--- Text section ---
And it must be said that the big ideas themselves, as in the original Matrix (a blockbuster that launched a thousand philosophy papers), are actually moderately interesting. The first is the aforementioned gnosticism: The Wachowskis are fascinated with the idea of malign sub-deities creating invisible prisons, whether it’s the machines who built and preside over the Matrix, the South Korean cloners who feature in one of the intertwining stories in Cloud Atlas, or now the starfaring elites of Jupiter Ascending, who treat entire planets as their factory farms, harvesting the population’s precious genetic material in order to keep themselves forever young.
The second idea is what Sonny Bunch of the Washington Free Beacon, in an essay on the Wachowskis, calls their obsession with “the mutability of man.” In Cloud Atlas, they depicted the transmigration of souls by having the same actors play different parts (often to absurd effect) across lines of time and race and gender. In The Matrix, they gave us a vision of reincarnation and recurrence, of digital life as a space where adepts can transcend the limits of the flesh. The interplanetary world of Jupiter is filled with clones and hybrids and experiments — human-wolf hybrids, talking lizards, a girl with what look like giant mouse ears — and its plot is set in motion by another transmigration or a recurrence: Our heroine, Jupiter Jones (Mila Kunis), is an illegal-immigrant housecleaner in Chicago who turns out to be genetically identical to a galactic royal from House Abrasax, which means (among other things) that she literally owns Planet Earth.
--- Material shown ---
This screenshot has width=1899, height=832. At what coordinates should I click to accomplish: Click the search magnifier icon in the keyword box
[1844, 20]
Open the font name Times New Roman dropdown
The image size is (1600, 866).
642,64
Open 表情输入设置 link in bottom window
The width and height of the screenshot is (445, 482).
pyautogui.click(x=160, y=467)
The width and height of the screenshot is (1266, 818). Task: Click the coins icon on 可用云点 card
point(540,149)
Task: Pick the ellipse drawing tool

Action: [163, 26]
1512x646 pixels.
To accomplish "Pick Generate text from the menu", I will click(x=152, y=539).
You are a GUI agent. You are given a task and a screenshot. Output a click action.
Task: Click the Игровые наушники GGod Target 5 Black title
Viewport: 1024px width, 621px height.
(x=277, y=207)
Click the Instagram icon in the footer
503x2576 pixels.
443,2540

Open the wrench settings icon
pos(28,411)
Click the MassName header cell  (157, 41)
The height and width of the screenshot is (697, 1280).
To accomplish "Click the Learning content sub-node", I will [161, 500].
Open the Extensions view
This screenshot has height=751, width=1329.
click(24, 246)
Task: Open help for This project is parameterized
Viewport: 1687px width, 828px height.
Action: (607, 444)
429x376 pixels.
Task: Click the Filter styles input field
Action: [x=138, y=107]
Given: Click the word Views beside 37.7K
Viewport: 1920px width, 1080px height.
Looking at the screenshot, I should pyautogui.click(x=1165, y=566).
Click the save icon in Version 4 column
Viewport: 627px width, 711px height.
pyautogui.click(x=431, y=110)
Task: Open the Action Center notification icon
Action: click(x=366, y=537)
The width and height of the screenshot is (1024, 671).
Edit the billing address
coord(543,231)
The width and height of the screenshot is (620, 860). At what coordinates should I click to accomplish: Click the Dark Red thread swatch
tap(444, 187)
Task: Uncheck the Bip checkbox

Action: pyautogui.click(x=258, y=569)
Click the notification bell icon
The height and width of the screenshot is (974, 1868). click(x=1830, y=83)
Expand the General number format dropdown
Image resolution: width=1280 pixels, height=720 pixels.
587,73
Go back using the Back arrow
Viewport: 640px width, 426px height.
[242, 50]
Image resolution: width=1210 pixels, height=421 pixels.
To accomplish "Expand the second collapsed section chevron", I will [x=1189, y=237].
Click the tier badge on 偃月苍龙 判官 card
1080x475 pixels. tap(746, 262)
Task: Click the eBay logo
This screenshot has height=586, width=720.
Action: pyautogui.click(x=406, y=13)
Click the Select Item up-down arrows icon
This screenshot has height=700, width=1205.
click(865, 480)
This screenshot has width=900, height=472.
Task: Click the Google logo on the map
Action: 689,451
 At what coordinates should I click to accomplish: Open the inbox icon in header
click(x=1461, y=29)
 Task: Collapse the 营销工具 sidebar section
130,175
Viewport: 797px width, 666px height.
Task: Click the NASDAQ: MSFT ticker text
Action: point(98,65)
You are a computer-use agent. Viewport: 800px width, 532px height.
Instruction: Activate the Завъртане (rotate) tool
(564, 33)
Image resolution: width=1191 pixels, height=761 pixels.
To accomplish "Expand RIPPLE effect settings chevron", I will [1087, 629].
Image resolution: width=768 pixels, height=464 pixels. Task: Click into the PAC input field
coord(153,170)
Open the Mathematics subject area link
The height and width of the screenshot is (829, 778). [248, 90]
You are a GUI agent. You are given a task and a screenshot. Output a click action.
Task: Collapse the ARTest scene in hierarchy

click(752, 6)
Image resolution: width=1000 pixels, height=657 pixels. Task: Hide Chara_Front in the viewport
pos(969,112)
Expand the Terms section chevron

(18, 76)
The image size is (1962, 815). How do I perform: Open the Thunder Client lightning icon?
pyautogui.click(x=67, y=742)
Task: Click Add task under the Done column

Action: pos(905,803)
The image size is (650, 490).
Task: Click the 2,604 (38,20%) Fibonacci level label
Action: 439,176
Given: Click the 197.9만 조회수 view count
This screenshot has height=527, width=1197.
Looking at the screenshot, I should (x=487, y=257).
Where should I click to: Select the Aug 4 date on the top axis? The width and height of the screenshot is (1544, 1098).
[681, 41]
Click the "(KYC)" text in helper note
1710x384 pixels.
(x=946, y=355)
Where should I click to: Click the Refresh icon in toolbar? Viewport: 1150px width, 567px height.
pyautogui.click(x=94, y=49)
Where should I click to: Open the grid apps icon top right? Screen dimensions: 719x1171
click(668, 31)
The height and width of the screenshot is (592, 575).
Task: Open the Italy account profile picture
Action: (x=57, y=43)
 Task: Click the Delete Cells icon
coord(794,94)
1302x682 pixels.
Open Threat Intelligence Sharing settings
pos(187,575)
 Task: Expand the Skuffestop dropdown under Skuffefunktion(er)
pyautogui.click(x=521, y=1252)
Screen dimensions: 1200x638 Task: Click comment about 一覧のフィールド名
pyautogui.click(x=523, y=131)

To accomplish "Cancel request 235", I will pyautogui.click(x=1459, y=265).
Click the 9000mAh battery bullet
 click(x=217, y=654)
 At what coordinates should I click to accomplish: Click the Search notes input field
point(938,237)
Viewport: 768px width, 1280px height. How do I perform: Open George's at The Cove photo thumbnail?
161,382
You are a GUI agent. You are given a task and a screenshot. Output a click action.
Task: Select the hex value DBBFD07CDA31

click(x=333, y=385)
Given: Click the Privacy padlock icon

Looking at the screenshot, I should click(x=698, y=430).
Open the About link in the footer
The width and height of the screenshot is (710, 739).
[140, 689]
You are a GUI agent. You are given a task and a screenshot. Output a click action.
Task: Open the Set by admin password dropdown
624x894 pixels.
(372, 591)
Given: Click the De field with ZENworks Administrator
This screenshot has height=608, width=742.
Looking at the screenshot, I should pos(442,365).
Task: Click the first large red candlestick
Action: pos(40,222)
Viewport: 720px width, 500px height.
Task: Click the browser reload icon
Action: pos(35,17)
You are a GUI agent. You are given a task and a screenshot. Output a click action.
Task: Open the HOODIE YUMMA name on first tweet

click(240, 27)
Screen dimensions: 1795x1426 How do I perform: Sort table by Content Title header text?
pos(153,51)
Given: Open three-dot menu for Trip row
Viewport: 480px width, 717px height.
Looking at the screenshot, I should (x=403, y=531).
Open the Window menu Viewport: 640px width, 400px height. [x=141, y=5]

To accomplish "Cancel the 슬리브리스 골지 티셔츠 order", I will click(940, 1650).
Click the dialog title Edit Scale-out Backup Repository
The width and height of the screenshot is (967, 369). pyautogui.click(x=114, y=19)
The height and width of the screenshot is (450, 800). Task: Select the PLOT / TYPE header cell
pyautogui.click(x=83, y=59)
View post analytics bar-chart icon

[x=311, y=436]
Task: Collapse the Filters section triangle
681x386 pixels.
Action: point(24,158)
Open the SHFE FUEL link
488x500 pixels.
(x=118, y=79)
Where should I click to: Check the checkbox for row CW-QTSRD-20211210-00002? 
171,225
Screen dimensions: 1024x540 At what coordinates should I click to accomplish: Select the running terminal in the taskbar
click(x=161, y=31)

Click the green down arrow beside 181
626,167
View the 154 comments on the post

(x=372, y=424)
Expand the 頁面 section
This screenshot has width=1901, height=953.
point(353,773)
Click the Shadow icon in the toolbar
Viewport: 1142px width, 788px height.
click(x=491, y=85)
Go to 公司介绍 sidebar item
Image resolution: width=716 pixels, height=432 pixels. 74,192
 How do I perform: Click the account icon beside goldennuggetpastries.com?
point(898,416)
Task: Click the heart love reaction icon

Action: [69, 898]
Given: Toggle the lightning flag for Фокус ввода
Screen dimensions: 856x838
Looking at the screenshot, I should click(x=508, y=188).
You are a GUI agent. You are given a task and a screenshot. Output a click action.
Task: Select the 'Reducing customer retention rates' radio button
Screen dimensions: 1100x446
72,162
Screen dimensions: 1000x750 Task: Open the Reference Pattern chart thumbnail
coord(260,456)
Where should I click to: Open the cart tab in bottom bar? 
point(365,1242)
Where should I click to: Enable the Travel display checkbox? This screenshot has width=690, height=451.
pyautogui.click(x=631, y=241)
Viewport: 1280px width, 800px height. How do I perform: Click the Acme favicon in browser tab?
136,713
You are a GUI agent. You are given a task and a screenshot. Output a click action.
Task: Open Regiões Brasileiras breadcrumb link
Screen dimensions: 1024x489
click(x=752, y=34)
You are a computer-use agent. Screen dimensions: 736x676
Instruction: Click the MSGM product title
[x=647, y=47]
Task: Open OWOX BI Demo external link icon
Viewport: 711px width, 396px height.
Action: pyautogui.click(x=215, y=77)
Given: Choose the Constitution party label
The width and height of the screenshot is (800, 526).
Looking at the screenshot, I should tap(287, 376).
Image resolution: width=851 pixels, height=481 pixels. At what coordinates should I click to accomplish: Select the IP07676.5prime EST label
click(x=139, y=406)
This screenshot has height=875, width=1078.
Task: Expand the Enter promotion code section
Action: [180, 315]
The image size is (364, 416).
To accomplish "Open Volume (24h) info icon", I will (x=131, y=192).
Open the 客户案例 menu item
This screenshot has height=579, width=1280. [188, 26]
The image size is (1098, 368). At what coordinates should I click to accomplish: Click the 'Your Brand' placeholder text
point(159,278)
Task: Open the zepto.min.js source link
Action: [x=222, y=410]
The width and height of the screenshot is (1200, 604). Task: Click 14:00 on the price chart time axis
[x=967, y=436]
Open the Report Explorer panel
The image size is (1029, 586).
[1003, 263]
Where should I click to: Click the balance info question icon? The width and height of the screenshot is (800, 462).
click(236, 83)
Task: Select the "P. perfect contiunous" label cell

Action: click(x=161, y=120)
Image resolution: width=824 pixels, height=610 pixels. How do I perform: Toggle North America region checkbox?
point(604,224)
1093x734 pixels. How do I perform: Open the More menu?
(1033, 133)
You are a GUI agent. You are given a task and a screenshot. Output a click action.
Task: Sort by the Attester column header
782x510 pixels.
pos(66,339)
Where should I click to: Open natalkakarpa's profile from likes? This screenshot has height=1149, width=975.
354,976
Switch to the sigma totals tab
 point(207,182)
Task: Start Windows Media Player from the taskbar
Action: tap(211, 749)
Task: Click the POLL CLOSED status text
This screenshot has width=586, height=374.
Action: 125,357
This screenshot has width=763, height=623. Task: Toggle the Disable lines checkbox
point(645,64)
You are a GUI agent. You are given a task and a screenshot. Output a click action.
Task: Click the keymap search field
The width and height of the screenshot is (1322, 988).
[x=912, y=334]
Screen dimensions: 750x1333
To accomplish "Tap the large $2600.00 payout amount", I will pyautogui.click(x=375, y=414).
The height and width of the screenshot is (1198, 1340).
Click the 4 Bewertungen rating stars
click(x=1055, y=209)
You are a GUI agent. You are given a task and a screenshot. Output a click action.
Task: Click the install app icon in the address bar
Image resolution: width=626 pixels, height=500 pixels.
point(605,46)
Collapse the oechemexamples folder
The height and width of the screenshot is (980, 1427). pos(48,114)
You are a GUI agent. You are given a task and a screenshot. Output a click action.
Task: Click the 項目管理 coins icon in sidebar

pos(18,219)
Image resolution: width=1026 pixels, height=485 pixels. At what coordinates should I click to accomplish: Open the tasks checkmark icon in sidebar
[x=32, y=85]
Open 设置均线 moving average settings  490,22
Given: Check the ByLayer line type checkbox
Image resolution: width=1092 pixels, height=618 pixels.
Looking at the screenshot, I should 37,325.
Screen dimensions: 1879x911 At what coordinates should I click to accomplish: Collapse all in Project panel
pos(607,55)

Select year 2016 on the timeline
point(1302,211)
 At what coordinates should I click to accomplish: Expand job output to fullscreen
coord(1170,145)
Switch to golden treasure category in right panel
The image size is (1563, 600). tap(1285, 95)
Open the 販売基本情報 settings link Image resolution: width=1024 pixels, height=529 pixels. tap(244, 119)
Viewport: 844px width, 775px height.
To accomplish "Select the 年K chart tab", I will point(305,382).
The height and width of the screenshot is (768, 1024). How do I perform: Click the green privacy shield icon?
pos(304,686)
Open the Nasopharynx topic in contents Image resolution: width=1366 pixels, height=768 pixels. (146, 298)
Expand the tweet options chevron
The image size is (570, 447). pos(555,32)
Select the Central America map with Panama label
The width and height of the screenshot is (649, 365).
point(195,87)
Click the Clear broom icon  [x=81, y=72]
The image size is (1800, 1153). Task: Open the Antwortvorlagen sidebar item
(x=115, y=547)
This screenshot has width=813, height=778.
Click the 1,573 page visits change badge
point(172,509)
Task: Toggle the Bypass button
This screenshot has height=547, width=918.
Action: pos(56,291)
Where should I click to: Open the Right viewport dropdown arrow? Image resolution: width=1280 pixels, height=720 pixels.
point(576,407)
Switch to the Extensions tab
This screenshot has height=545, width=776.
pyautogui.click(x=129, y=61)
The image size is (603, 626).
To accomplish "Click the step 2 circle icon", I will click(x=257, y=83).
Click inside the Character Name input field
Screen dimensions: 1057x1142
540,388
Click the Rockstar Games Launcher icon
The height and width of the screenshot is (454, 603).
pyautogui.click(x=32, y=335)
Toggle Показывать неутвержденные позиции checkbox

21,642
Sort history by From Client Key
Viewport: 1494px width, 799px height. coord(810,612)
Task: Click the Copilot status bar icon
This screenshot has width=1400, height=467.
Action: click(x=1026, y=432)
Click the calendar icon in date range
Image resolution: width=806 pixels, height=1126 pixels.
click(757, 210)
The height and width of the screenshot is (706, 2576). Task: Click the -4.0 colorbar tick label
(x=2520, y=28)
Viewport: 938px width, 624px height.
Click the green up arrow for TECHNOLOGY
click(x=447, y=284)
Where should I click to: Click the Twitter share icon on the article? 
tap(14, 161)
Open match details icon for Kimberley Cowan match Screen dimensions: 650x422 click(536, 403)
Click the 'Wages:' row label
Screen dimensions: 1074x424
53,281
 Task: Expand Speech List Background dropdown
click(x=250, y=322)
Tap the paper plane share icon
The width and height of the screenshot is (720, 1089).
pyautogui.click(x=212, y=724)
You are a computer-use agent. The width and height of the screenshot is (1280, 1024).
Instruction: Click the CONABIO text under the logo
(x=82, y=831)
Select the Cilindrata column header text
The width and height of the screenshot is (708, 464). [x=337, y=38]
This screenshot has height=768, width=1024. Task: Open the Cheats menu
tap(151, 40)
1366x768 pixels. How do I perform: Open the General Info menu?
---
Assignment 1:
Name every film by the Wachowskis that the commentary on their work mentions by title.
Assignment 2:
In the commentary on the Wachowskis' films, what does Jupiter Jones do for work in Chicago?
Assignment 3:
Carry the commentary on the Wachowskis' films forward, starting after its final sentence.

Response 1:
The Matrix, Cloud Atlas, Jupiter Ascending

Response 2:
She is an illegal-immigrant housecleaner.

Response 3:
As a story, Jupiter can be enjoyed only if you tune out everything involving Kunis and her love interest, a soldier played limply by the usually more charismatic Channing Tatum (the canine makeup he’s been caked with doesn’t help), let your eyes glaze over during the action sequences, and just focus on the bad guys from Clan Abrasax: Balem (Eddie Redmayne, elsewhere Oscar-nominated for playing Stephen Hawking), Kalique (Tuppence Middleton), and Titus (Douglas Booth), all of them conniving against one another, plotting against their newly discovered relative, and masticating scenery that’s best described as high interstellar baroque.
That focus will deliver you a silly space-opera experience that falls somewhere below The Fifth Element and above The Chronicles of Riddick on the spectrum of sci-fi you might enjoy reliving while channel-surfing on a lazy Saturday. It will also, knowing what we know about the Wachowskis, give you an interesting sense of the tensions in their transhumanist vision.
Balem and Co. are obviously gnostic villains (Abrasax = Abraxas, an archon from the gnostic pantheon), sneering down at hapless earthlings from their garish space yachts and, like other Wachowski bad guys, lecturing the proles about the importance of pyramidal hierarchies. But they’re also the fulfillment of precisely the process of liberation-without-end that the Wachowski vision tends to celebrate and embrace: They’re true escapees from the bonds of flesh, human beings living beyond all limits, creatures re-creating themselves whenever they see fit. They’re the Matrix’s Agent Smith, yes — but they’re also Neo, at the end of his flesh-transcending journey, and not necessarily transformed for the better.
It’s clear from all their films (and from their very lives) that the Wachowskis are eager pilgrims on that journey. But, in the face and fate of Balem Abrasax, you’ll see a hint that they’re not entirely sure they’ll like what’s waiting at the end.